In other words, the United States lacks a Common Purpose—whereas Canada seems to be embracing a social contract for the 21st century.
“About 15 years ago,” Brooks continues, “a disparate group of Canadians realized that a problem as complex as poverty can be addressed only through a multi-sector comprehensive approach. They realized that poverty was not going to be reduced by some innovation … It was going to be addressed through better systems that were mutually supporting and able to enact change on a population level.”
A focus on population-level change already puts the Canadian approach way ahead of how most efforts in the United States work.
“So [these Canadians] began building citywide and community-wide structures. They started 15 years ago with just six cities, but now they have 72 regional networks covering 344 towns.”
We’ve seen some movement in a similar direction in the United States—I gave some examples in a previous blog post—but it is far too little. Lots of things stand in the way in this country, most notably out-of-whack incentives that force U.S. programs to scrape for the same money rather than incentives to work together. And here in the United States we focus on education as the ultimate outcome, as opposed to achieving a living wage. I plan on taking up these and the other obstacles in future posts.
It’s also obvious that the Canadians have taken the to-what-end question to heart, which is absolutely critical to establishing measures along a pathway to achieving lifelong success. As Brooks describes it, “First … their focus is not on how do we give poor people food so they don’t starve. It is how do we move people out of poverty. Second, they up their ambitions. How do we eradicate poverty altogether? Third, they broaden their vision. What does a vibrant community look like in which everybody’s basic needs are met?”
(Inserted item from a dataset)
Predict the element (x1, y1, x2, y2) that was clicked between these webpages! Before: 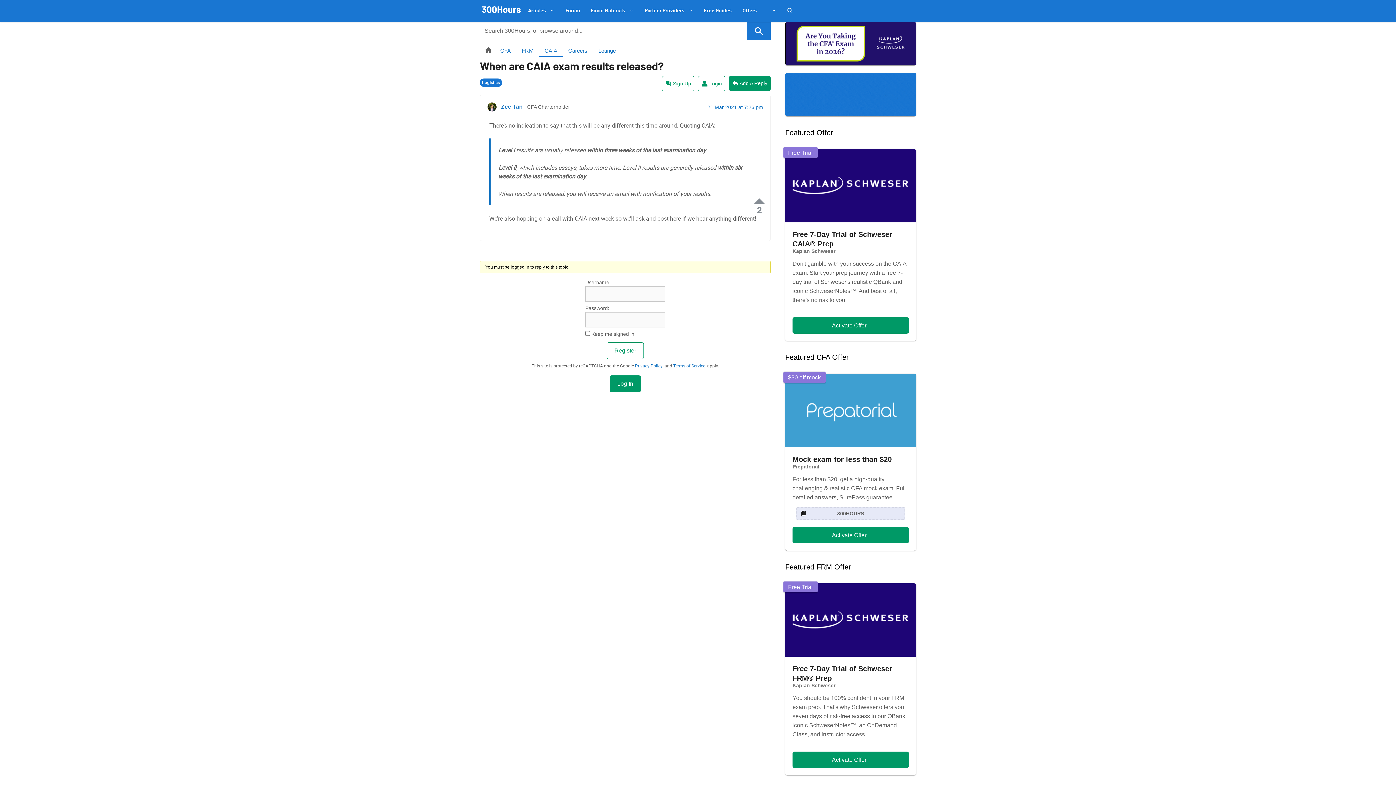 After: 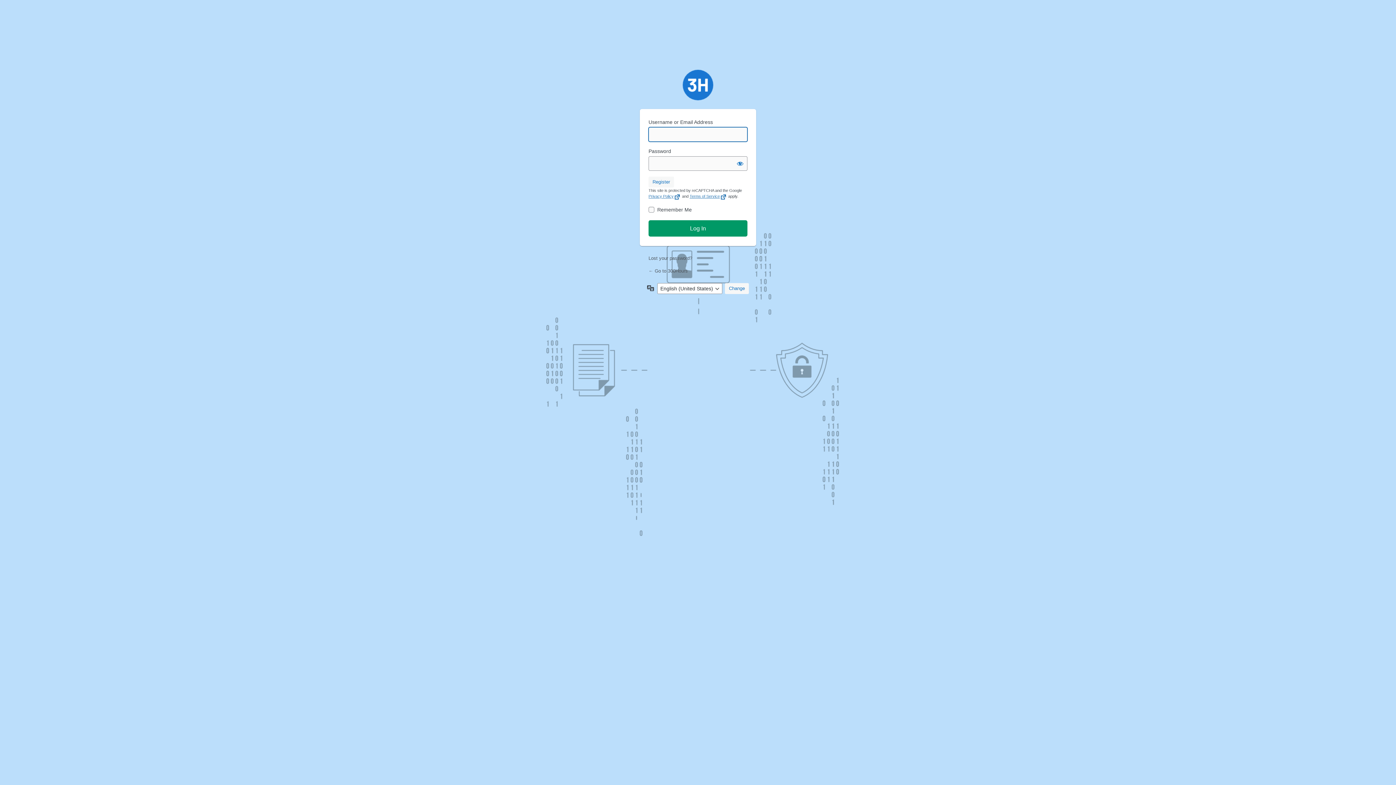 Action: label: Login bbox: (698, 76, 725, 91)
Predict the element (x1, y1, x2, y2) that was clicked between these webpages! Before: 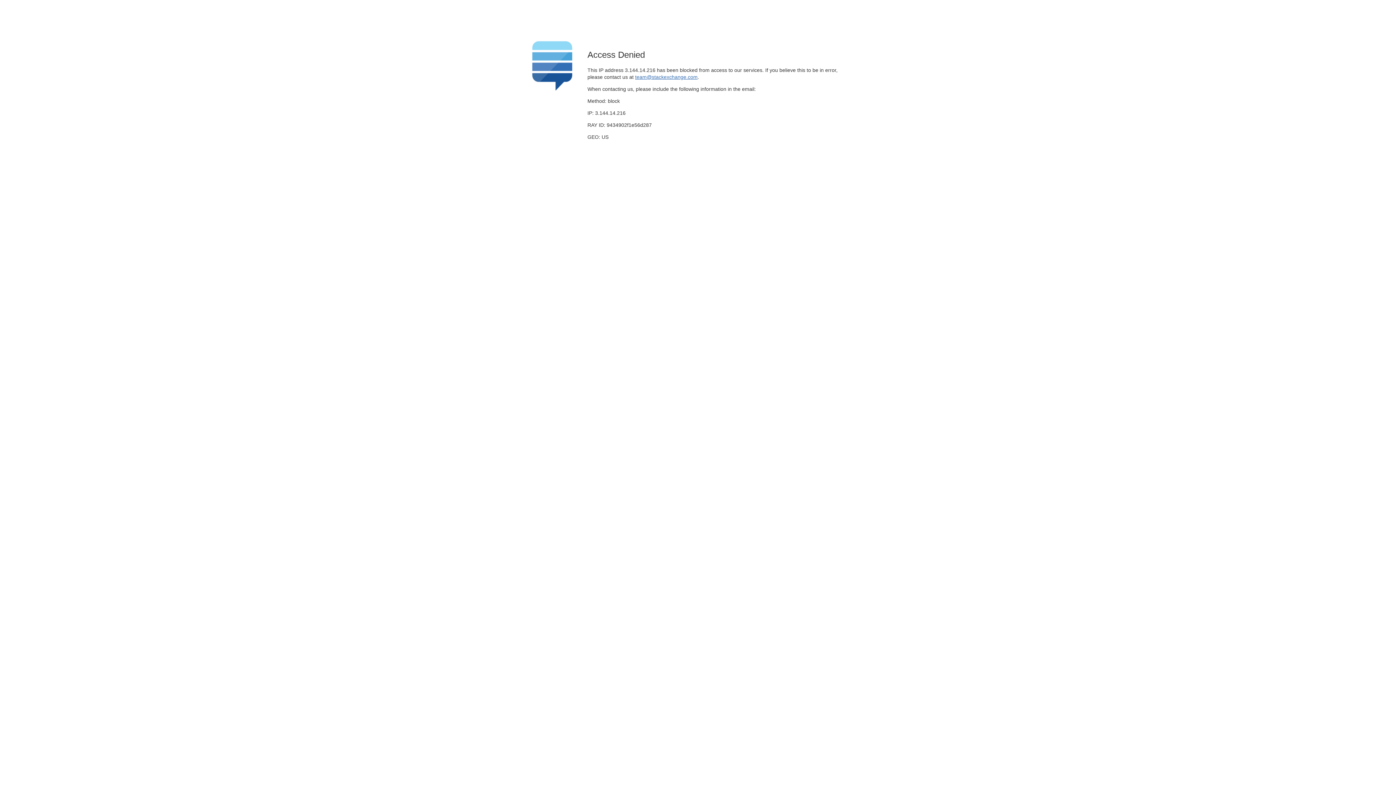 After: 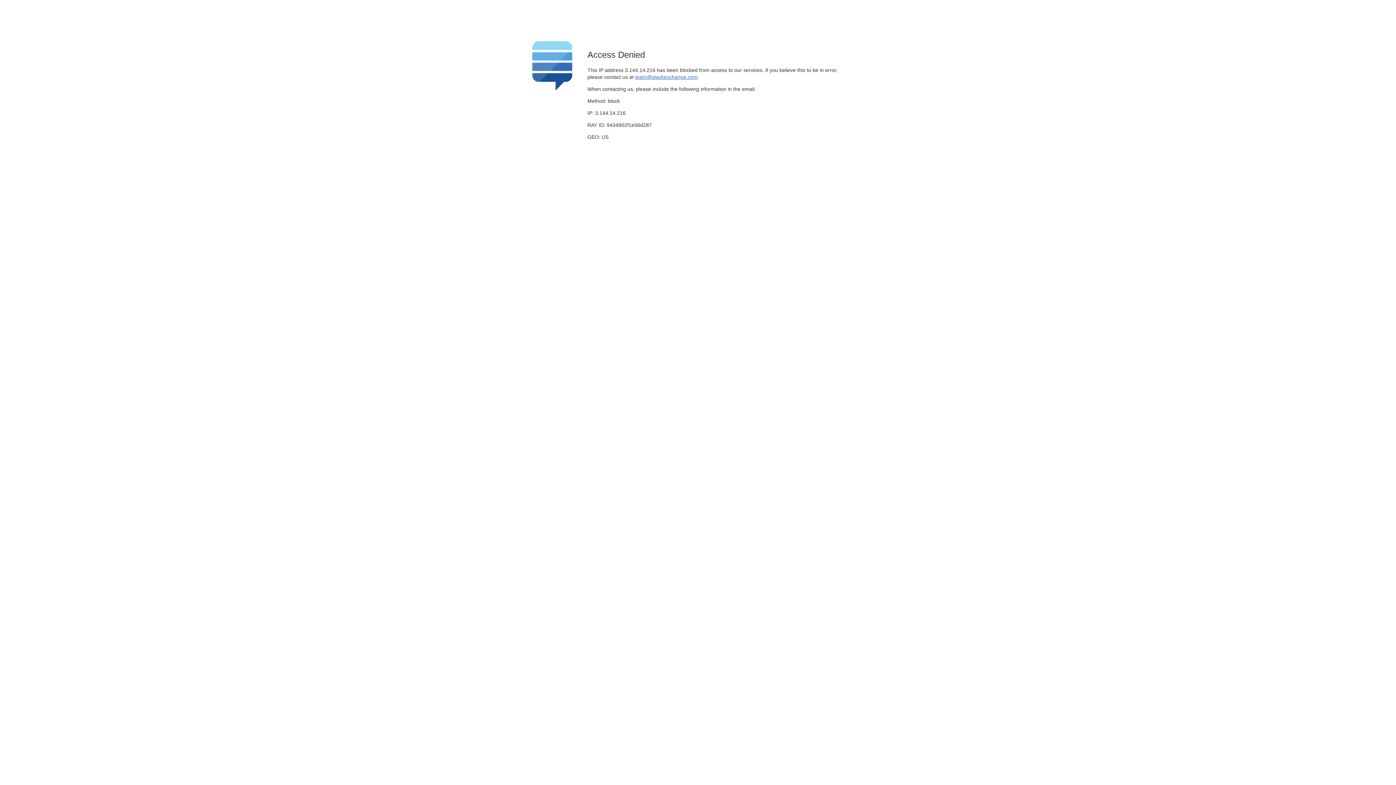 Action: bbox: (635, 74, 697, 79) label: team@stackexchange.com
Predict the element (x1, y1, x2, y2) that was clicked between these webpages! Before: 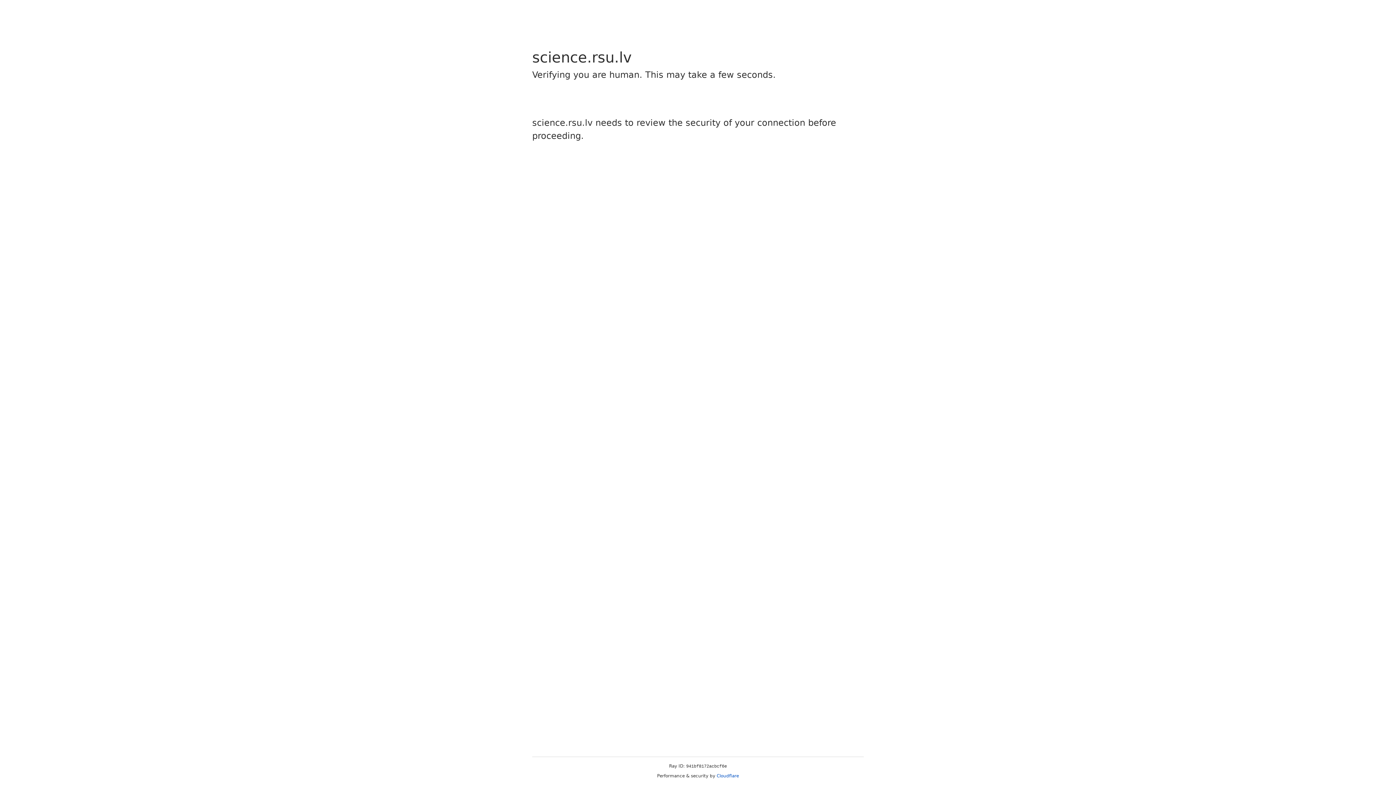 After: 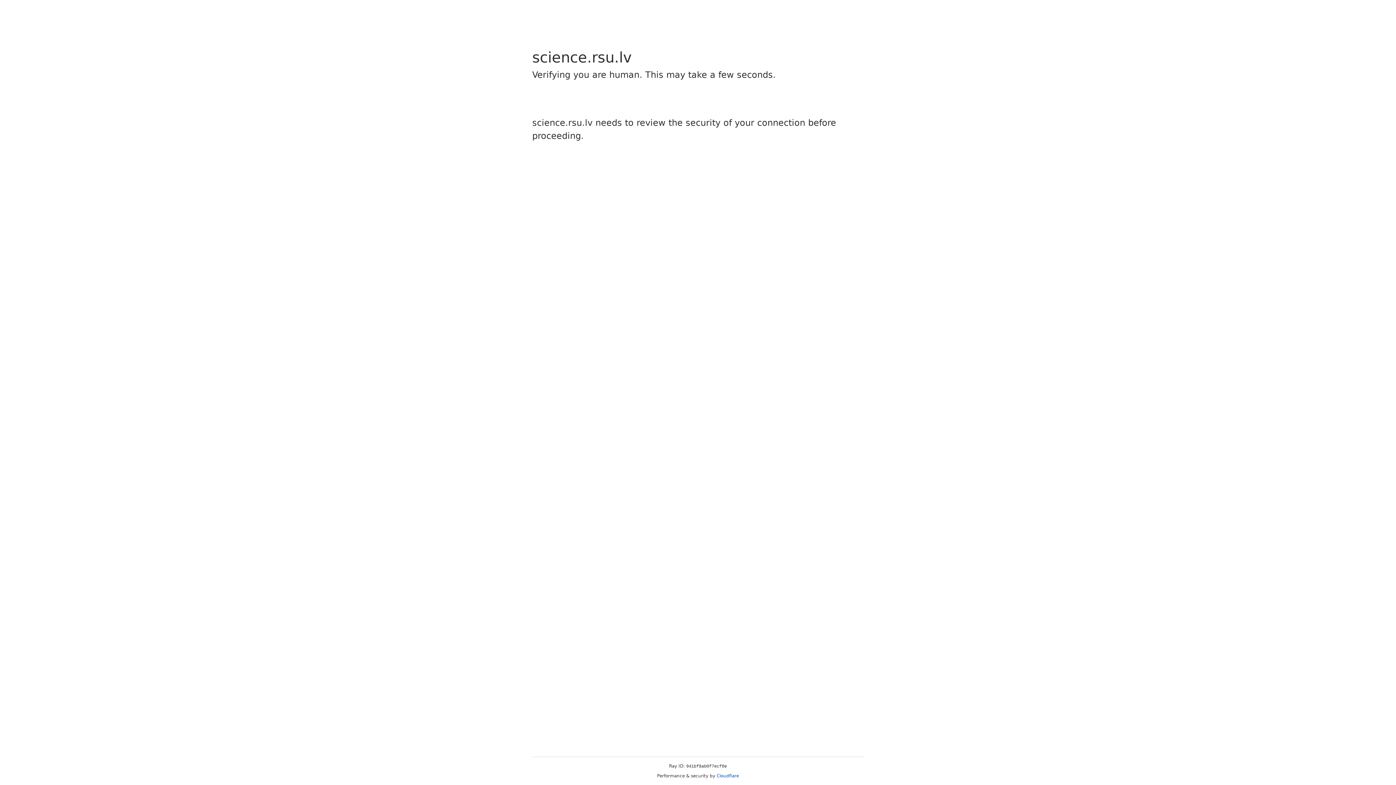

They are addressing both giving people fish and teaching them to fish—as I described in another recent blog post. And it appears they’ve thought through this idea of a pathway and how each stakeholder needs to work together toward the Common Purpose. “A food pantry might turn itself into a job training center by allowing the people who are fed do the actual work. The pantry might connect with local businesses that change their hiring practices so that high school degrees are not required. Businesses might pledge to raise their minimum wage.”
All of this started at the community level. I am particularly impressed that community involvement was not sought in the form of input after decisions were made, but rather by engaging a substantial number of people from the community in the planning from the start. “They begin by gathering, say, 100 people from a single community. A quarter have lived with poverty; the rest are from business, nonprofits and government.”
Ultimately, writes Brooks, “The plans involve a lot of policy changes on the town and provincial levels—improved day care, redesigned transit systems, better workforce development systems.” The demonstrable successes spurred national action. “By the time Canada’s national government swung into action, the whole country had a base of knowledge and experience. The people in the field had a wealth of connections and a sense of what needed to be done.”
Brooks closes with some thoughts from Paul Born of The Tamarack Institute, “which pioneered a lot of this work …” Born “doesn’t think you can really do social change without a methodology, without creating community-wide collective impact structures.” Brooks adds to that: “But in many American communities we’re mostly scattershot. That’s the problem with our distrust and polarization. We often don’t build structures across difference. Transformational change rarely gets done.”
Finding Common Purpose is the key to breaking down that distrust and getting on with the business of transformational change. Canada has a lot of lessons to teach us here in the United States.